5 Hidden gems in DuckDB 1.1

2024/09/27 - 4 min read

DuckDB 1.1 was released on September 9, and we recently had a bug fix release, 1.1.1, out on September 23. MotherDuck supported 1.1.1 just two days after its release, and we continue to work closely with the DuckDB Labs team to bring a smooth upgrade experience for all users.
But as things are moving fast, what did you miss in the 1.1 features? DuckDB Labs released their usual blog, but I have my own preferred picks that didn't make that list, so let's dive in.

1. Custom HTTP headers: your database can do API call

The DuckDB extension mechanism is powerful. Most of them are pre-loaded in the background, and you can't see the magic happening. In a previous blog post, I show how we could query an API with a single line statement and return it as a DuckDB table :

Copy code
CREATE TABLE poi_france AS SELECT * FROM read_json_auto('https://my-endpoint/api')

What is happening here :

The httpfs extension is loaded to get the data from an HTTP endpoint.
read_json_auto will parse directly the JSON response in a table

But what if our API is not public and requires authentication and other headers?

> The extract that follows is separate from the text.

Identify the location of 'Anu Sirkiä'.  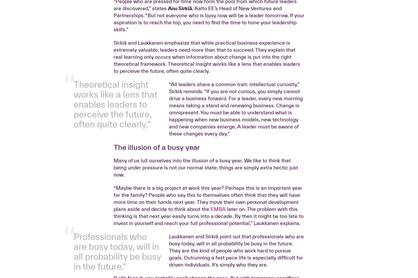
(180, 90).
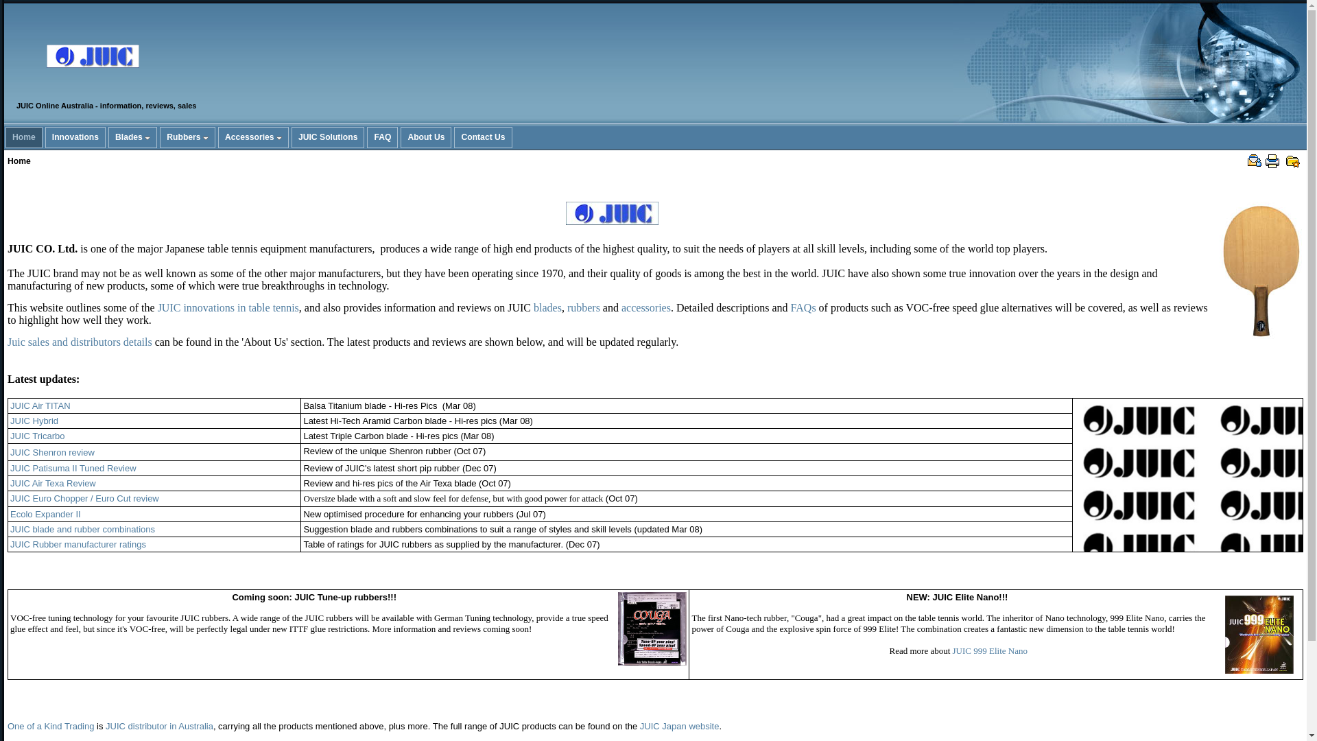  What do you see at coordinates (1254, 160) in the screenshot?
I see `'Email a Page to a Friend'` at bounding box center [1254, 160].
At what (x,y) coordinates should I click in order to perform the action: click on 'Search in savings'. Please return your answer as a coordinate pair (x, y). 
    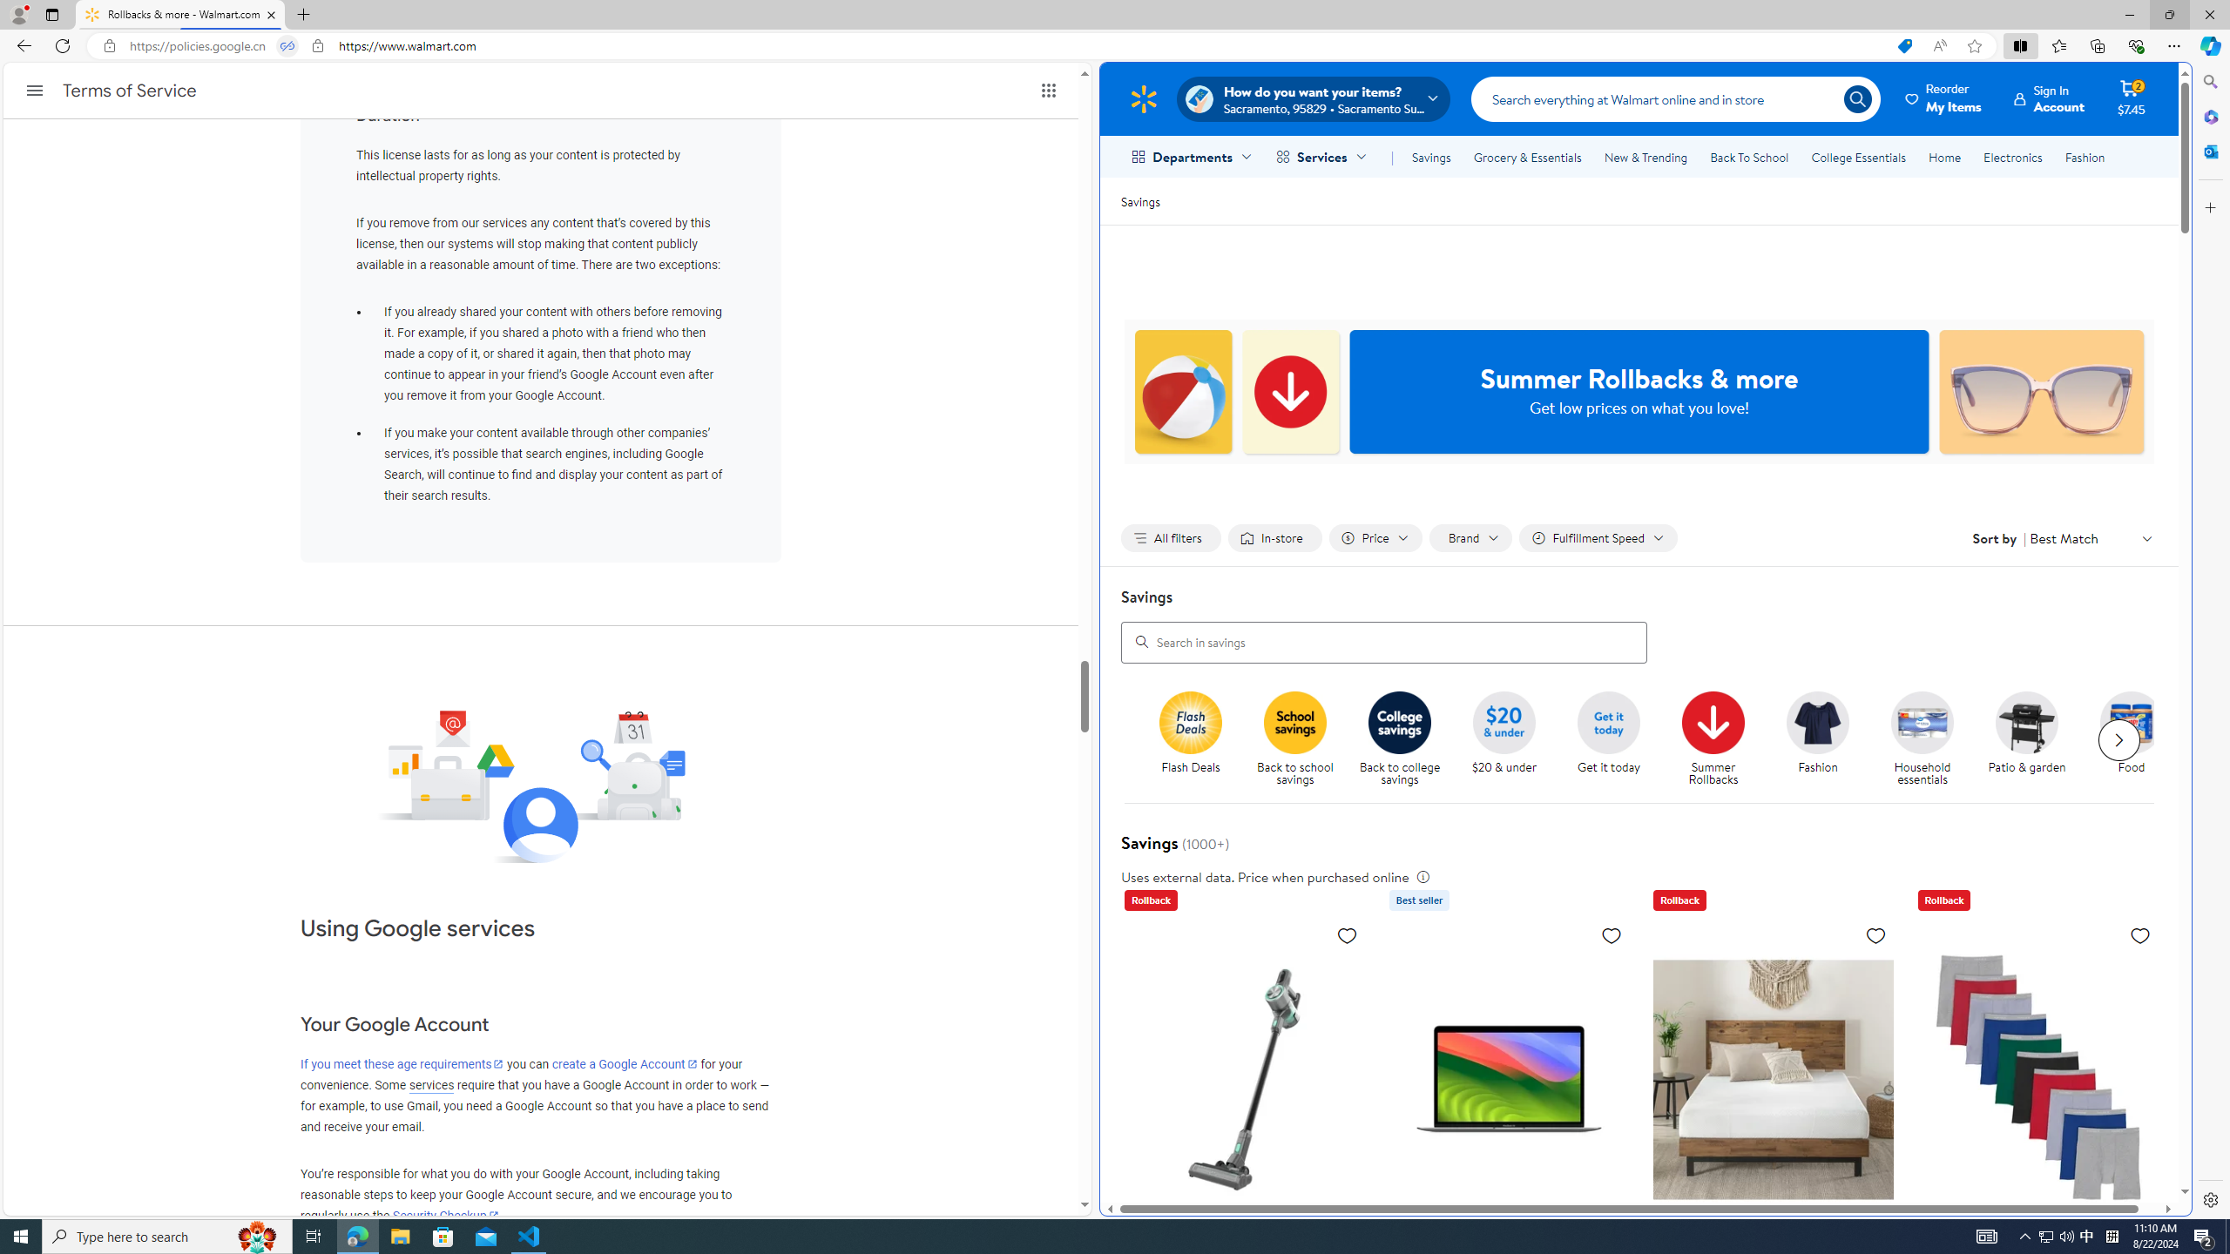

This is where the new HTTP headers come into play. You can now create http secret.

Copy code
CREATE SECRET http (
    TYPE HTTP,
    EXTRA_HTTP_HEADERS MAP {
        'Authorization': 'Bearer sk_test_VePHdqKTYQjKNInc7u56JBrQ'
    }
); 

select unnest(data) as customers 
from read_json('https://api.stripe.com/v1/customers');

Snippet courtesy of Archie on duckdbsnippets.com.

2. More data types to optimize memory: VARINT

VARINT type refers to a variable-length integer data type. Unlike fixed-size integers (like INT or BIGINT), which allocate a fixed number of bytes regardless of the size of the value stored, VARINT optimizes the storage by using fewer bytes for smaller numbers and more bytes for larger numbers.

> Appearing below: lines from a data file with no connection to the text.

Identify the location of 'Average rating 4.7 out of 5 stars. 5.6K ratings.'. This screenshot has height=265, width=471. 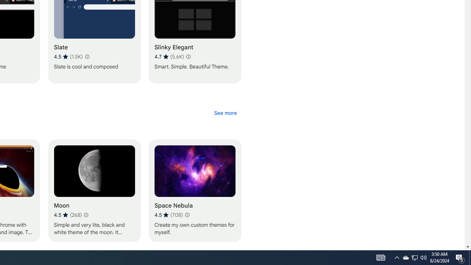
(168, 56).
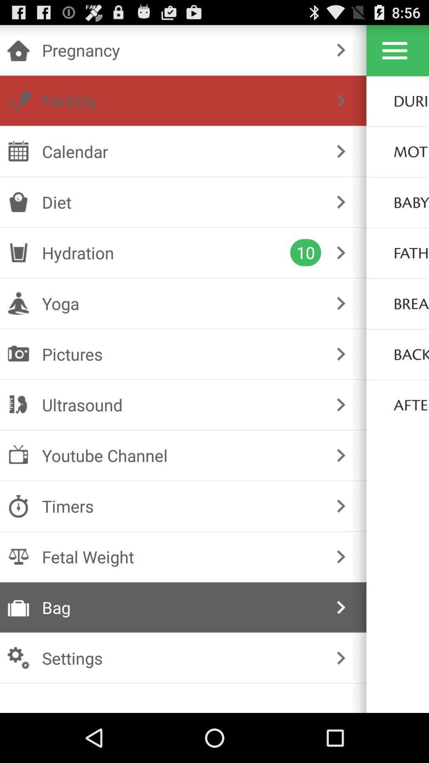 This screenshot has width=429, height=763. Describe the element at coordinates (166, 252) in the screenshot. I see `the icon below the diet checkbox` at that location.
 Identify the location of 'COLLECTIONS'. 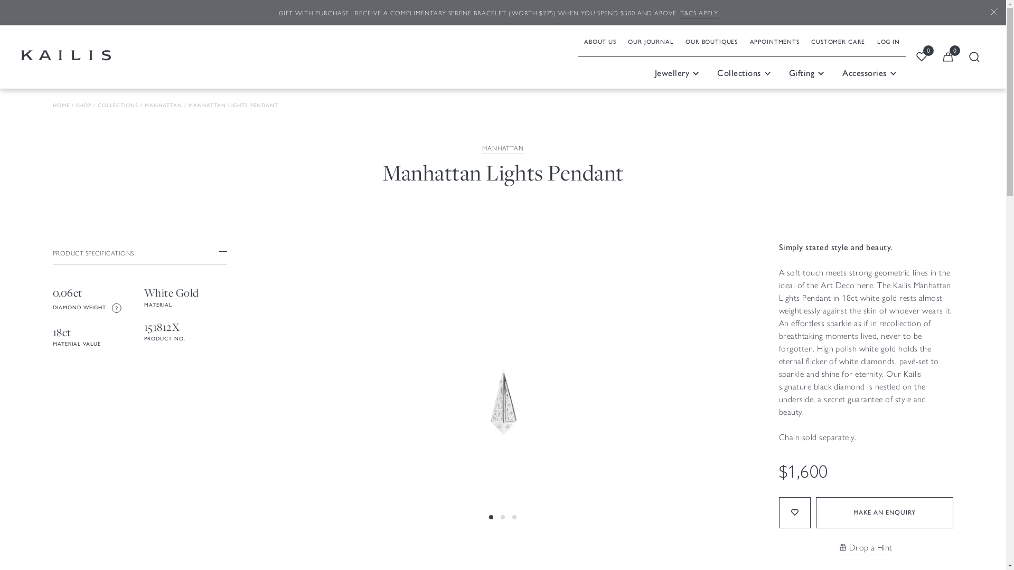
(98, 106).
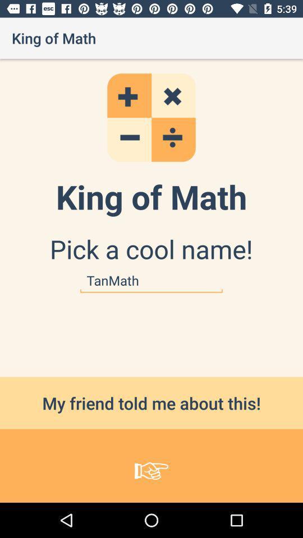 The width and height of the screenshot is (303, 538). What do you see at coordinates (151, 403) in the screenshot?
I see `the item below the tanmath item` at bounding box center [151, 403].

This is particularly useful when dealing with datasets that contain a wide range of integer values, including many small numbers and some large numbers.

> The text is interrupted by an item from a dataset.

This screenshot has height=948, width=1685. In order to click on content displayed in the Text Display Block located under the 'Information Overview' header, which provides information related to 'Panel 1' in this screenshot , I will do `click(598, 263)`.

Did you know? You can list all data types from the CLI using :

Copy code
D SELECT * FROM (DESCRIBE SELECT * FROM test_all_types()) ;
┌────────────────────────────┬─────────────────────────────────────┬─────────┬─────────┬─────────┬─────────┐
│        column_name         │             column_type             │  null   │   key   │ default │  extra  │
│          varchar           │               varchar               │ varchar │ varchar │ varchar │ varchar │
├────────────────────────────┼─────────────────────────────────────┼─────────┼─────────┼─────────┼─────────┤
│ bool                       │ BOOLEAN                             │ YES     │         │         │         │
│ tinyint                    │ TINYINT                             │ YES     │         │         │         │
│ smallint                   │ SMALLINT                            │ YES     │         │         │         │
│ int                        │ INTEGER                             │ YES     │         │         │         │
│ bigint                     │ BIGINT                              │ YES        │         │         │         │
│     ·                      │     ·                               │  ·      │    ·    │    ·    │    ·    │
│     ·                      │     ·                               │  ·      │    ·    │    ·    │    ·    │
│     ·                      │     ·                               │  ·      │    ·    │    ·    │    ·    │

3. More DuckDB in the browser: Pyodide support

DuckDB is already heavily used in the browser through Wasm. This runs entirely on the client side, enabling you to leverage your local computing and avoid network traffic. Pyodide is a port of CPython to WebAssembly. In short, it enables a Python environment that runs in the browser, again on the client side. This is currently really useful for learning platforms like Datacamp. It's a better experience for the user as things run on the client, and it reduces server-side cost 💸.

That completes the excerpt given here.